Any traveller worth their salt knows what a big mistake just showing up at a foriegn city empty minded can be; we also know an even bigger mistake exists: showing up with a mass-produced, banal "city guide." Of course, if you have never awoken on an airplane with a throbbing hangover and without any idea what you are doing there, or where 'there' is, maybe this book isn't for you. I once woke up in Toronto, the city hosting the International Conference for Progressive Psychology (ICPP) in 1968 -- before Dr. Shoozenschaurts' breakthrough work on depression was publicized. Sure his work was edgy, and progressive, but I knew it was dangerous. I tried to warn my colleagues of the inherint dangers in thinking such thoughts, after all, what we don't know can't hurt us. My fellow scientists ignored my warnings and embraced Dr. Shoozenschaurts' revolutionary concepts. After the conference of '68 I found myself and my ignorance is bliss theories discredited. Now I live on a couch. You live in a nation of depressed sociopaths.
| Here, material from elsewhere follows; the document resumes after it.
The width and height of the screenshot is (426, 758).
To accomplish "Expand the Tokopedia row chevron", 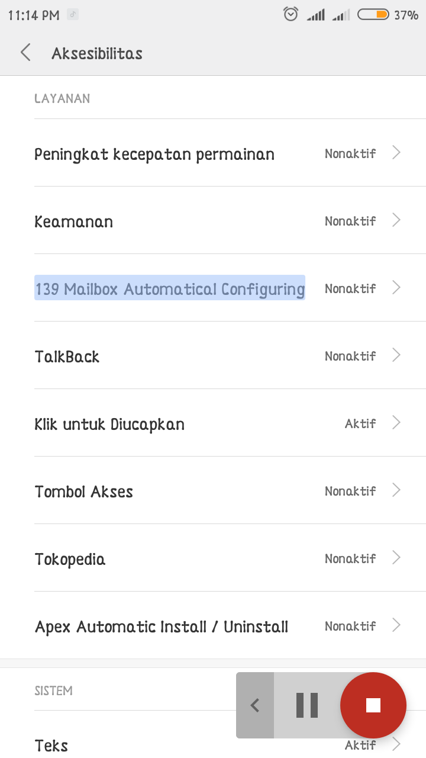I will [x=396, y=558].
You could say I'm having the last laugh, but I'm not; because I live on a couch, and I am too depressed for laughter.
"With her countless clubs, bars, and dance halls, Austin is a whore with a heart of gold flaunting her gaudy necklace in the Texas night."
Naturally I am unemployed. This is important because this book along with the other Crown Journey books are, I believe, written for the unemployed. These books are written for the traveler with True Grit, whose idea of vacation is drinking coffee in a foriegn city and reading about one human's experience of a city that stands out from the pack; The kind of person that no longer finds excitement in visiting New York, London, Paris, or Los Angeles. The Crown Journey series captures real, unique culture in the most pleasantly unexpected places (Like Austin, Nantucket, Portland) and then combines it with real, unique personality in equally pleasant form (Kinkster, Pahlaniuk).
This book will make you laugh. This book will give you good ideas on where to go, and what to do in Austin. Perhaps most importantly, this book will give you the background perspective you need to enjoy your Austin vacation to the MAX~!
Riding with the Kinkster
Kinky for Governor!
Ok, so this review will be online forever and 50 years from now lots of people will probably be saying "Who the hell is Kinky Friedman?" (People in Buffalo probably already are saying it, but that's another story.)
If you want to get a quick look at who Kinky is, you can't go wrong with this slim volume. Its essentially a travelogue for the city of Austin, Texas, but the Kinkster's wit shines through. Kinky covers a lot of ground in short order to tell you where the best sites in Austin are: for music and nightlife (like The Broken Spoke), for food (like Threadgill's), for sightseeing (like Willie Nelson's house, where else?).
Along the way, we get bits and pieces of Texas and specifically Austin history. Whether you are new to Texas or have been, as I have, a lifelong resident, you're sure to find something you didn't already know. If you get through this and are dying to read more, the next step of course, is to get cracking at his mysteries (i.e. Greenwich Killing Time). In the mean time, sit back and enjoy. The Kinkster is at the wheel, and the cigar smoke is filling up the car. I can't see where we are going, but the trip is sure to be fun.